Start of Extracted data
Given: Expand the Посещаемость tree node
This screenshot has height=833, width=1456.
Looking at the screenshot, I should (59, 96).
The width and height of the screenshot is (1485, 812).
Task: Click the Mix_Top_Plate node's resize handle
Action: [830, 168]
End of Extracted data
→ The problem
Each record shown above must be printed once more, exactly.

→ Exercise answer
Given: Expand the Посещаемость tree node
This screenshot has height=833, width=1456.
Looking at the screenshot, I should (59, 96).
The width and height of the screenshot is (1485, 812).
Task: Click the Mix_Top_Plate node's resize handle
Action: [830, 168]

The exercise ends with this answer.